What does the new rule mean?
The new rule exists essentially to empower the Insolvency Service to investigate and punish rogue directors. If a director dissolves their business to avoid paying their liabilities, this will be treated as fraudulent behaviour. Allowing the Insolvency Service to conduct an investigation. If the investigation confirms a fraudulent dissolution, the court will be entitled to demand compensation be paid from the rogue director and to their creditors. It is hoped that this will reduce the number of fraudulent directors, and reimburse creditors who otherwise might have been out of pocket.
Court enforced debt repayment is only one punishment, however. Should a director be found in breach of this new rule, a range of sanctions may be applied. This includes disqualification from being a company director for a period up to 15 years.
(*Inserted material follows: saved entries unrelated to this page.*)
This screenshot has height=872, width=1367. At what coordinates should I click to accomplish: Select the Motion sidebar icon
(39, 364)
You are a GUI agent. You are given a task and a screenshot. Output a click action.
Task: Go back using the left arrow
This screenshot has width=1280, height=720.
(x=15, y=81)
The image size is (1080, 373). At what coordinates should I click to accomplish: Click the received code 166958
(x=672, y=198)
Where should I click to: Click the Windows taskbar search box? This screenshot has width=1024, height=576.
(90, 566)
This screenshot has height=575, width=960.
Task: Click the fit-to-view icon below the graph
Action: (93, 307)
In more egregious cases, punishments can even include prosecution.
This rule has been introduced under the Ratings (Coronavirus) and Directors Disqualification (Dissolved Companies) Act. It was passed into law on December 16, covering England, Wales, Scotland, and Northern Ireland.
Why was the new rule introduced?
As we’ve mentioned, the new rule was introduced to crack down on disreputable business directors looking for an easy way to avoid paying their liabilities. While it was already illegal to close down an insolvent business by means of dissolution, the new rule aims to make it harder to do so and easier to catch when it happens.
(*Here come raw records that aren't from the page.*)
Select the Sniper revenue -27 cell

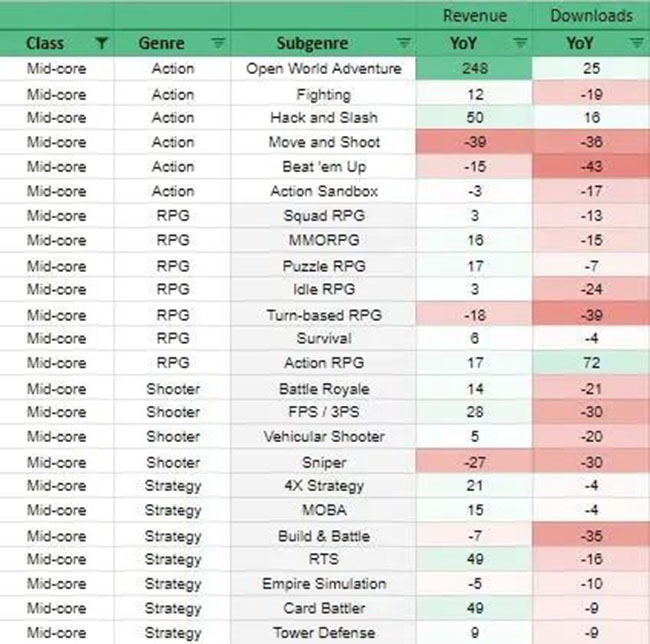pyautogui.click(x=474, y=462)
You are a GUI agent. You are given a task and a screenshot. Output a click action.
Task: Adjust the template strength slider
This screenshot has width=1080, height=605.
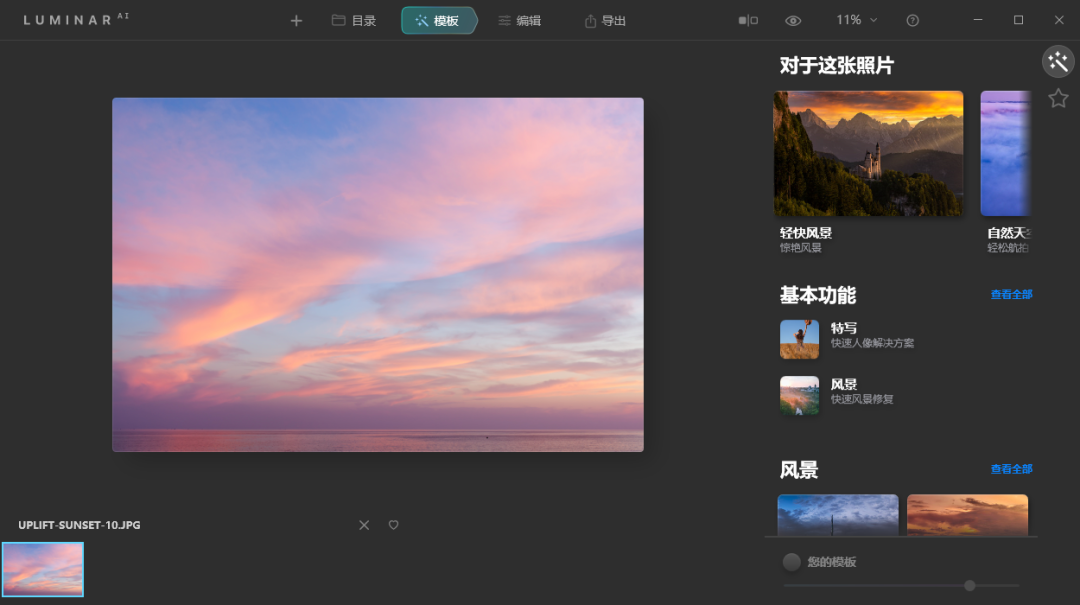(x=968, y=586)

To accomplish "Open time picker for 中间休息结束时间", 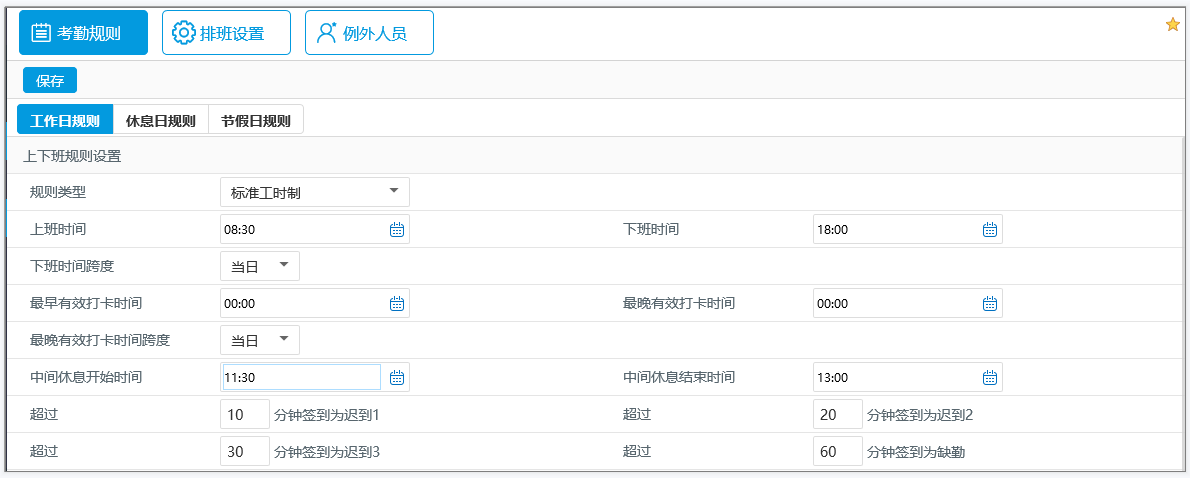I will 989,378.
As for why exactly now, Coronavirus is the main culprit. Though rogue directors have been a problem to an extent for quite some time, government relief injected into the private sector has uncovered the need behind reform. A relief sum of £1.5 billion is earmarked for the sectors most damaged by the pandemic, and the government wants it in the hands of those that genuinely need it. Curbing the activities of rogue traders is one to, as business secretary Kwasi Kwarteng puts it, “…tackle those who seek to leave the British taxpayer out of pocket by abusing the Covid financial support that has been so vital to businesses”.
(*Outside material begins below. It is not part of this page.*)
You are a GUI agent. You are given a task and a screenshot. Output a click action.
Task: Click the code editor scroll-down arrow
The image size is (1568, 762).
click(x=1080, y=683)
Though the new rule might seem like it poses an obstacle to dissolution as a whole, you still have the right to dissolve your business in legitimate circumstances. This extends to circumstances that do not involve businesses with outstanding creditors. If you are unsure where you or your business stands, consider consulting a professional for advice.
Which cases does the new rule target?
Put simply, the Insolvency Service is entitled to investigate any director or business that enters insolvency, or a business for which they have specific instructions. This includes businesses that enter liquidation or administration. Directors that are found in breach are likely to face some of the aforementioned penalties.
With over 412 phoenixing cases in September, it is hoped that this new rule will help reduce the likelihood of further cases, in addition to equipping the Insolvency Service to deal with them should they arise. Time will tell whether the rule will have the desired effect.